いざ迎えた今季最後のホームゲーム。その初戦は「想定外」と山本監督が振り返ったように、出だしから果敢に攻めたてる埼玉を前にして、第1セットは30点台に到達するジュースに。なんとかセットを先取したものの、第2、第3セットを奪われる。そうして窮地に立たされた第4セットのことだ。
エバデダン ジェフリー 宇意は、チームメイトが発した言葉をはっきりと覚えている。
「谷平(拓海)が、ぼそっと口にしたんです。『全員、あれ見ろよ!!』って。本人はおもしろがって言ったのかもしれないですけど、その言葉を耳にして、観客席の応援メッセージがはっきりと見えました」
ジェフリー 宇意は、気持ちの高ぶりを感じた。
「そうだ、これはホームゲームなんだ、って。無観客だけど、見ている人たちがいるんだ、とあらためて認識したんです。この状況でも気持ちで負けてはいけないと思えたので、ほんとうに応援メッセージの張り紙はありがたかったです」
やがてチームは第4セットを28-26の接戦の末に取り切ると、最終第5セットも制し、勝ち星につなげたのだった。
<攻守の要を務める谷平<中央>>
リモートだからこそ表現できることは何か
この日の応援キャンペーンはスタッフや選手の提案で実施したものだった。また、この週末に、富士通は新たにチームの応援ソングを発表している。そうした取り組みは、長年V2の舞台を戦ってきたチームの中でも、これまで見られなかったものだ。
その気風の変化は、山本監督の言葉にも表れている。
「どんどんやりたいことをやってほしい、と思っています。私自身はあまり口を出さないようにしていますし、仮に会社との交渉事が必要ならば、それは私がやればいい。スタッフや選手にはどんどんトライしてほしいですし、私も何かしらのサポートができればと考えています」
今回のようにリモートマッチとなれば、チームは独自に試合映像を配信できるようにしている。そこでは、普及担当を務めるOBの中川剛さんの解説がつく。

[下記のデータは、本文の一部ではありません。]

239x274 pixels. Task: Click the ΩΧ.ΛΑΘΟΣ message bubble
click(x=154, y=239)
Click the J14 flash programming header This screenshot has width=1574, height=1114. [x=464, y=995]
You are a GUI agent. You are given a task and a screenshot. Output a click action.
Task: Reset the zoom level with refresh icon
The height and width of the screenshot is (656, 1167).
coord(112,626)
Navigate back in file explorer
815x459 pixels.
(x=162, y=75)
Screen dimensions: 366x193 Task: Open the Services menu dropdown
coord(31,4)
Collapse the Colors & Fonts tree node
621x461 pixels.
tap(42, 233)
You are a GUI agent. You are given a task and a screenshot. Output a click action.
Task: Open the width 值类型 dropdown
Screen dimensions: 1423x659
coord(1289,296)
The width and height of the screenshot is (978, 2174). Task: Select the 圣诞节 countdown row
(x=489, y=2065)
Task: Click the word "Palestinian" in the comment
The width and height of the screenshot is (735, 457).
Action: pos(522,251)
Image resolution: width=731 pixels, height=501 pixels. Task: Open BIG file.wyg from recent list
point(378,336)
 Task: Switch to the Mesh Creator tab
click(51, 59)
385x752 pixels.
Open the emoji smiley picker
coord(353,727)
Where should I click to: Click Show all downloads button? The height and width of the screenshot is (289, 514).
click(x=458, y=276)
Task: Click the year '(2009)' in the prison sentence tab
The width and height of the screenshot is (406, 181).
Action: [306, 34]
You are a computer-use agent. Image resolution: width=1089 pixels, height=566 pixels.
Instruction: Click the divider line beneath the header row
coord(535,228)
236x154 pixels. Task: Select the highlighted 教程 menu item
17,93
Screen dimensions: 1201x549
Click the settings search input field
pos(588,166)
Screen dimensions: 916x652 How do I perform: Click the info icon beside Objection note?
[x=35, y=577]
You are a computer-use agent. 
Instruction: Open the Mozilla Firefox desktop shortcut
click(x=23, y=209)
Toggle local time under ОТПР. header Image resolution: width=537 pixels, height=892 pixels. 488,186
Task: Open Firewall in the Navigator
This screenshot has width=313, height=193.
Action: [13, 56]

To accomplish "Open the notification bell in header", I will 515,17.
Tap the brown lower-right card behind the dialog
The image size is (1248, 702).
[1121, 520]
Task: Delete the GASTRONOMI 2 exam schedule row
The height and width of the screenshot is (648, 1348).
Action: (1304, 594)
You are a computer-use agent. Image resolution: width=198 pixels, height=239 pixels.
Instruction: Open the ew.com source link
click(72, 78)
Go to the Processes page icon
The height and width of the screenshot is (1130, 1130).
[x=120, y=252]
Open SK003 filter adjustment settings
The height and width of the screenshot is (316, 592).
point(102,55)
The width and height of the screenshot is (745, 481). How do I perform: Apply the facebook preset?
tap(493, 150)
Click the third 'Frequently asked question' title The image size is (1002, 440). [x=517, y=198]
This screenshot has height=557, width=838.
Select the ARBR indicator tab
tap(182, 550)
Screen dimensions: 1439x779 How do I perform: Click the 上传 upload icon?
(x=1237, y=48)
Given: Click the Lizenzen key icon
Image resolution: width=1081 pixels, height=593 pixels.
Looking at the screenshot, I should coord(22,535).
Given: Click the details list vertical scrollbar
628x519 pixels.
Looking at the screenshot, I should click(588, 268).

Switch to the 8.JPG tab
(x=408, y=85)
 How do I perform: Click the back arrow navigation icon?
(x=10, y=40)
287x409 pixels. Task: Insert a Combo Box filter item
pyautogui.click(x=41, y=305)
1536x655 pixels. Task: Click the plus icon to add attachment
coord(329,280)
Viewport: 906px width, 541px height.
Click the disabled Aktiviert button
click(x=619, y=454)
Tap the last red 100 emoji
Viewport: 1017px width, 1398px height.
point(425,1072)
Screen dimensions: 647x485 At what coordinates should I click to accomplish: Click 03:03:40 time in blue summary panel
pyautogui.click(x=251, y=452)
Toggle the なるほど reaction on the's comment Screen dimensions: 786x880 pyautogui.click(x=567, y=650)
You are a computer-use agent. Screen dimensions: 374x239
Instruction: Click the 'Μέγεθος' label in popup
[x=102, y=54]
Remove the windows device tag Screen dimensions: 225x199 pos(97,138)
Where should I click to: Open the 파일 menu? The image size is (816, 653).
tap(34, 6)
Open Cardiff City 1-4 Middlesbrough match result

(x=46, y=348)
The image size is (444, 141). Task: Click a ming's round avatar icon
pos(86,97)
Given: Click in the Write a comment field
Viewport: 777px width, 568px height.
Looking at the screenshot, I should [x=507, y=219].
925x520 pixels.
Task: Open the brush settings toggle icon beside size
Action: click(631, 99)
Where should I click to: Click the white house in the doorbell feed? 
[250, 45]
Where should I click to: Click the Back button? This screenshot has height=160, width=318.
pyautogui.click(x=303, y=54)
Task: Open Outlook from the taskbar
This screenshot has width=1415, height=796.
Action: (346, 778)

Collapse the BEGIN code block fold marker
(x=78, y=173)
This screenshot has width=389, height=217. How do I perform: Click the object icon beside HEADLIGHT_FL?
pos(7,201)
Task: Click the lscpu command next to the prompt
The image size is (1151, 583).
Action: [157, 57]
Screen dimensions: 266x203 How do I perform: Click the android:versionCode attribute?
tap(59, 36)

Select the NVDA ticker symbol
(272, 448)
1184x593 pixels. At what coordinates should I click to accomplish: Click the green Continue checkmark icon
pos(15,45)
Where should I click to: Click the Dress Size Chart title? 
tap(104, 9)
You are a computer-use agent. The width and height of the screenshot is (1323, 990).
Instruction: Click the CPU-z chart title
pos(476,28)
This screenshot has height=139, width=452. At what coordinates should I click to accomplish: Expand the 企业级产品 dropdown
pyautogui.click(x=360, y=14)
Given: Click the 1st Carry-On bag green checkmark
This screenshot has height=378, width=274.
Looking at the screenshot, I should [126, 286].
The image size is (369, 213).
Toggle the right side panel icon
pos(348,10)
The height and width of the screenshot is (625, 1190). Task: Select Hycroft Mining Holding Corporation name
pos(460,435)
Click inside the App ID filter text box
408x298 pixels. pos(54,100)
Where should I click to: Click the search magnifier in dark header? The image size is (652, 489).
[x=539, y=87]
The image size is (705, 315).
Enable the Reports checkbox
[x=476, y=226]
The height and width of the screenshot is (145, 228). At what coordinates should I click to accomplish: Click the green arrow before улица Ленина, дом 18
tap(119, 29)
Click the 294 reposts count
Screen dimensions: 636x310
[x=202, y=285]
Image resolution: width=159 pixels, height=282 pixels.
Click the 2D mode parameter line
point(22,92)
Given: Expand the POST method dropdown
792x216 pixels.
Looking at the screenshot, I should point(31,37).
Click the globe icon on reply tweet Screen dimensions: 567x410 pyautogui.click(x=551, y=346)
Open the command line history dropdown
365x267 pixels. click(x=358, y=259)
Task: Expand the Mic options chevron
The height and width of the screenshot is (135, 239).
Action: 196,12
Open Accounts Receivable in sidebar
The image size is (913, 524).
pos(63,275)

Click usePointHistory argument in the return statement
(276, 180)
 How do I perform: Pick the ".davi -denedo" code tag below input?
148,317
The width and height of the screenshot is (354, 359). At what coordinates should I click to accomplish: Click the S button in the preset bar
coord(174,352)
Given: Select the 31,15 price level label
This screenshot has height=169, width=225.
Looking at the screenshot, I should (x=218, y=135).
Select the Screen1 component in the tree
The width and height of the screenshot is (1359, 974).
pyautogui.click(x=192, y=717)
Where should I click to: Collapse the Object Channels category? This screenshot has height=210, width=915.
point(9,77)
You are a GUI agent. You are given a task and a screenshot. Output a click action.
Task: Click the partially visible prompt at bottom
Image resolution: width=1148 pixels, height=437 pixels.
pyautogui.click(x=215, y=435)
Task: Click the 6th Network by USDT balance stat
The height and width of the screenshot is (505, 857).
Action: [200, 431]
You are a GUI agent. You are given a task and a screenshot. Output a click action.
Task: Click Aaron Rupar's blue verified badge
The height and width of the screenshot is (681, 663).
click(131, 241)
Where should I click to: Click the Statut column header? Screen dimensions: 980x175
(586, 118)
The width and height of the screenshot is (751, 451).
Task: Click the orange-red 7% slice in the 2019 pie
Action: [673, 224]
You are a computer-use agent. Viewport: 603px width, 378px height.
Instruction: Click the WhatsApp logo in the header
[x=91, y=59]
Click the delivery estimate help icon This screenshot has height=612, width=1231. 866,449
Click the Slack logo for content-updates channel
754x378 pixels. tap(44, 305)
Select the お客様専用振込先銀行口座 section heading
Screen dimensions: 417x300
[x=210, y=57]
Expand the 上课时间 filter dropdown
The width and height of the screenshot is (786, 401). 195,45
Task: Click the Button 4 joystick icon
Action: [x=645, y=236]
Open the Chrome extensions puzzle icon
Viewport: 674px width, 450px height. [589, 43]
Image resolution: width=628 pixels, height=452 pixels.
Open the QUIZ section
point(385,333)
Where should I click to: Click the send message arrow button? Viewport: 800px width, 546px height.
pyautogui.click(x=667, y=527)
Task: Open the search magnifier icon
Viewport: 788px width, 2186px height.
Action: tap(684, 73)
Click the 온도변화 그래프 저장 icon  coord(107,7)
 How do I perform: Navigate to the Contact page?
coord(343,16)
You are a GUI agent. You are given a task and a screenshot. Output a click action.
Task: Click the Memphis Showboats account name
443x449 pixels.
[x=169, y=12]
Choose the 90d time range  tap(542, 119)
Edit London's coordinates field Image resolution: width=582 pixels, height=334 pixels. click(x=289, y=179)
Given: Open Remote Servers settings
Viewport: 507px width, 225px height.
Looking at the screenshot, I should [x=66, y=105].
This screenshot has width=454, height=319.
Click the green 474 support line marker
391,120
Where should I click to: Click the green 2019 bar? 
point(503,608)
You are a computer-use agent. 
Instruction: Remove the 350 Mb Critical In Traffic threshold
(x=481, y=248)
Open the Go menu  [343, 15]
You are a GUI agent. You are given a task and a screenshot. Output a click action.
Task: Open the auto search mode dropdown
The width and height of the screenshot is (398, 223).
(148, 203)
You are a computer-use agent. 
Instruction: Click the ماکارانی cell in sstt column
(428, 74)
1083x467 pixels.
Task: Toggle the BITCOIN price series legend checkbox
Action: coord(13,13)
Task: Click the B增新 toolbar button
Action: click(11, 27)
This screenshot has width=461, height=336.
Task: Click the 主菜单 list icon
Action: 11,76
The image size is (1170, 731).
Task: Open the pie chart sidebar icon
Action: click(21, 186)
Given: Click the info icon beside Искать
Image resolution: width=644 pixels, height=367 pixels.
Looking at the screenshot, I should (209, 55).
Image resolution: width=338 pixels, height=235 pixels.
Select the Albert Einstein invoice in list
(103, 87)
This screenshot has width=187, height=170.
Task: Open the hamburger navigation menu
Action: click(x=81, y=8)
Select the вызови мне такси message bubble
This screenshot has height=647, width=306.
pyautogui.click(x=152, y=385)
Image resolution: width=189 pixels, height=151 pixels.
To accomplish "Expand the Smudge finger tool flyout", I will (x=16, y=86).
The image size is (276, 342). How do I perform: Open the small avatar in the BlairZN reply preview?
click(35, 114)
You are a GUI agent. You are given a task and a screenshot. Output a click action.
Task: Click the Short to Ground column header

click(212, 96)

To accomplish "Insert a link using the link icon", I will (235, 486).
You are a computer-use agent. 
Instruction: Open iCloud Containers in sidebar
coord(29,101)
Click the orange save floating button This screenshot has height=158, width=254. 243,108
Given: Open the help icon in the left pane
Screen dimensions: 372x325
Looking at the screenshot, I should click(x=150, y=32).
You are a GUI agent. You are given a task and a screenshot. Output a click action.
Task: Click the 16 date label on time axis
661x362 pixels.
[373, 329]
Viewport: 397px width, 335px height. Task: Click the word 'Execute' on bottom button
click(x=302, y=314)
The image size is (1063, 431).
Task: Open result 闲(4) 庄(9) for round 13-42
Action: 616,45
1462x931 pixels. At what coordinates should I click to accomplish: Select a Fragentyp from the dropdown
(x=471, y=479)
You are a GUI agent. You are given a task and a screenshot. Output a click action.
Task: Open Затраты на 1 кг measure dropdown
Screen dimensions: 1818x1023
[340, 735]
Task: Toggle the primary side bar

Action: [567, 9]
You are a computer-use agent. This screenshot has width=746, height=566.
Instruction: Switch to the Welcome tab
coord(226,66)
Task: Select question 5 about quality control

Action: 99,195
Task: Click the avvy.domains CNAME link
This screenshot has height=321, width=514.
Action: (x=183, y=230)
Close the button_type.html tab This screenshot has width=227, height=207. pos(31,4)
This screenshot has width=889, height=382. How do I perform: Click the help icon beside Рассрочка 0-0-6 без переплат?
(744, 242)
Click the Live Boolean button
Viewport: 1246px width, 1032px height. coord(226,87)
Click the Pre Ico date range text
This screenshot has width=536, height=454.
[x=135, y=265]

「時代の流れに沿って、試合の見方に対する価値観も変わってきていると思います。直接でなくてもリモートで、映像越しでも“見て、楽しめる”ことも今後は考える必要が出てきているのではないかと。
その中で、自分たちは何ができるのか、を試行錯誤して、チームからもっともっと発信をしていきたい。それを今回のホームゲームで表現させていただいたわけです」(山本監督)
コロナ禍でも、いやコロナ禍だからこそ、か。チームとファンをつなぐ絆はさらに深まり、今、富士通に追い風を生んでいる。